OBERHAUSEN. Im Intercity aus Mainz dreht, entwickelt und schneidet die Klasse von John Skoog einen Kurzfilm: „Strangers on a Train“ hat Premiere im Bahnhof.
Junge Leute hantieren mit Kunststoffgefäßen voller Chemikalien unter den kleinen Abteiltischchen des IC 2220 von Mainz Richtung Lübeck. „Das sieht ein bisschen gefährlich aus“, meint John Skoog vergnügt, „ist es aber nicht“. Der Sonntags-Scoop für die Internationalen Kurzfilmtage ist dem 32-jährigen Schweden und seiner Filmklasse an der Kunstakademie Mainz geglückt: Zu einer für Jungakademiker unchristlichen Stunde – um 6.17 Uhr – bestiegen 15 Filmverrückte den IC 2220, um auf der Fahrt über Münster nach Oberhausen („ein kleiner Umweg“, so Skoog) einen Kurzfilm zu drehen, zu entwickeln und zu schneiden: Auf 16 Millimeter – denn digital könnte ja jeder.
„Wir haben das Schweigen der Bahn als Ja genommen“
Und weil die Crew mit ihren Fixiertanks gleich für Positiv- statt Negativbilder sorgte, erklärt der junge Dozent mit Wohnsitzen in Frankfurt und Kopenhagen, „ist dieser Film ein Unikat“. Der Titel ist es nicht – denn „Strangers on a Train“ hatte sich schon im Herbst des Vorjahres in Bewegung gesetzt. Damals ging auch eine Anfrage der Filmklasse an die Deutsche Bahn.
Antwort? Keine Antwort. „Was soll’s“, sagte sich John Skoog, „wir haben das Schweigen als Ja genommen.“ Den wie Aufnahmen aus der vorletzten Jahrhundertwende wirkenden, überhellen Bilder dieser Bahnfahrt gibt der Tonmeister den besonderen Clou: Daniel Voigt ging mit einem schlichten Diktaphon durch den Zug, sammelte Brems-Geräusche und Durchsagen und überspielte sie auf ein kleines Arsenal von Musicassetten als Drei-Sekunden-Loops.

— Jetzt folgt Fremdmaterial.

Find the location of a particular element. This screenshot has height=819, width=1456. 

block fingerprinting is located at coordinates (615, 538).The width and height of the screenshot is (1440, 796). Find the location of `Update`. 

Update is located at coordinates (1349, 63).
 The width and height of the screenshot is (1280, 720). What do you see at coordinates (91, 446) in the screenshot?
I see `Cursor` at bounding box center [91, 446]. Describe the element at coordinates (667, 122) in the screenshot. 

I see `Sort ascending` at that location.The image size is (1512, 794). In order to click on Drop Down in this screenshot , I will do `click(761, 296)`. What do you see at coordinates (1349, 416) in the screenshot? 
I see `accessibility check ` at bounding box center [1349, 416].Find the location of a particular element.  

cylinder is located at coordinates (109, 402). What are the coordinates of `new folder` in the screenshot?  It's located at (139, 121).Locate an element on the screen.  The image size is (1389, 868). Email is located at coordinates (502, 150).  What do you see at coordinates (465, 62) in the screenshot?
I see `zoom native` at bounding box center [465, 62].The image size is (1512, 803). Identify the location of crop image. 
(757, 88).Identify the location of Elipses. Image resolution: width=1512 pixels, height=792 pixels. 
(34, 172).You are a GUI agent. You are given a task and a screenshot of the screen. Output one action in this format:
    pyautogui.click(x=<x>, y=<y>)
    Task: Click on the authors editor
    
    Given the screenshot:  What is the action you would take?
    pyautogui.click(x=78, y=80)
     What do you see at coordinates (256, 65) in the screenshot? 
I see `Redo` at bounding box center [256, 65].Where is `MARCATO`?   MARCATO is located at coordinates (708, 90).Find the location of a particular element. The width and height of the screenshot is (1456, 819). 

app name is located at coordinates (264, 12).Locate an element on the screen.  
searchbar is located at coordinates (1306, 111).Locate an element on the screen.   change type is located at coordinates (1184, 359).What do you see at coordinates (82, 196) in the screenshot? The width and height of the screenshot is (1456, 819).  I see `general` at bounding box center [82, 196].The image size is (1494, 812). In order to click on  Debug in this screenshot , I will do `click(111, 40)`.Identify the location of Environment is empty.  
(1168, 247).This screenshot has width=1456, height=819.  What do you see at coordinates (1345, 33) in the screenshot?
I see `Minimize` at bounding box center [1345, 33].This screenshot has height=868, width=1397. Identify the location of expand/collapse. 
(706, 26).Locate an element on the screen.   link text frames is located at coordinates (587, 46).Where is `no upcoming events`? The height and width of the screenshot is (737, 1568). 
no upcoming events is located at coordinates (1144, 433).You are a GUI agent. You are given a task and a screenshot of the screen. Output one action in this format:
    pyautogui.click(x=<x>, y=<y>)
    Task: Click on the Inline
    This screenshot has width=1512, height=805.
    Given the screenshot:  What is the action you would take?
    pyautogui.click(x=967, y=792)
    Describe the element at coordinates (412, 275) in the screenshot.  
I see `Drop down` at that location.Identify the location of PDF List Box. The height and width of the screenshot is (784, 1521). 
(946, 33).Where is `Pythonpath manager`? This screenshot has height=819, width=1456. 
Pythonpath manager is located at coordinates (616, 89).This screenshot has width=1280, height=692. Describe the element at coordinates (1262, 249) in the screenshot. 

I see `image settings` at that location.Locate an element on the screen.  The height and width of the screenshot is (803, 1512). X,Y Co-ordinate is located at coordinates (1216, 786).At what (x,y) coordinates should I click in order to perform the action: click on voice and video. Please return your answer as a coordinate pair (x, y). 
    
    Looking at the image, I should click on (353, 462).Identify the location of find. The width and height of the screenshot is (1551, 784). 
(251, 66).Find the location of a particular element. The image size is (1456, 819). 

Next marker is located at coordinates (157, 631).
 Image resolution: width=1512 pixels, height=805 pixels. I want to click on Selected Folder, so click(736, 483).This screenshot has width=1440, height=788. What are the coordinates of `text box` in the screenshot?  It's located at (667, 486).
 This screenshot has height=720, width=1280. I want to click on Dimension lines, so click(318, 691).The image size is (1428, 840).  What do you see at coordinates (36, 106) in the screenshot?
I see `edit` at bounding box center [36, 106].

Angekommen im Oberhausener Hauptbahnhof – die Bahn war pünktlich – brauchte es nur noch ein kleines Basis-Mischpult neben dem surrenden Projektor: Voigts Live-Mix zu jenen Bildern, die er während der Premiere zum ersten Mal sah, war jedes Top-DJs würdig.
Die vermeintlichen technischen Unzulänglichkeiten ihrer vorgestrigen Ausstattung machen für Voigt und Skoog den Charme ihres Werkes aus. Ist es Bandrauschen – oder doch der Rausch der Geschwindigkeit? Die zittrigen Filmbilder dazu wirken wie aus jener Zeit, als die ersten „Kino“-Besucher in Kirmeszelten in Panik vor herannahenden Zügen davonliefen. Der Soundtrack aber – ein Geräuschmix ohne „echte“ Instrumente – gleicht dank seiner rhythmischen Qualitäten einer Lo-Fi-Version von Kraftwerks „Trans Europa Express“.
Alles andere als entspanntes Reisen
Für die Filmklasse aus Mainz war die Live-Arbeit in den beiden Zügen nach Münster und nach Oberhausen allerdings alles andere als entspanntes Reisen mit TEE-Flair. Das nach gut der Hälfte der elf Filmminuten aufflackernde Stillleben eines Kaffeebechers darf man wohl als Sehnsuchtsmoment interpretieren.
Zum Schluss zeigt „Strangers on a Train“, diese altmodische Huldigung an die Geschwindigkeit (auch des Filmemachens, versteht sich) Porträt-Aufnahmen der Reisenden. Eine verhallte Durchsage wird zum Fragment eines „Hauptbahnhof“- Raps. Man liest „Oberhausen“ und sieht letzte Bilder vom abfahrenden Zug. Das Rattern verhallt. Applaus – und Extra-Jubel für den IC-DJ mit dem Diktaphon.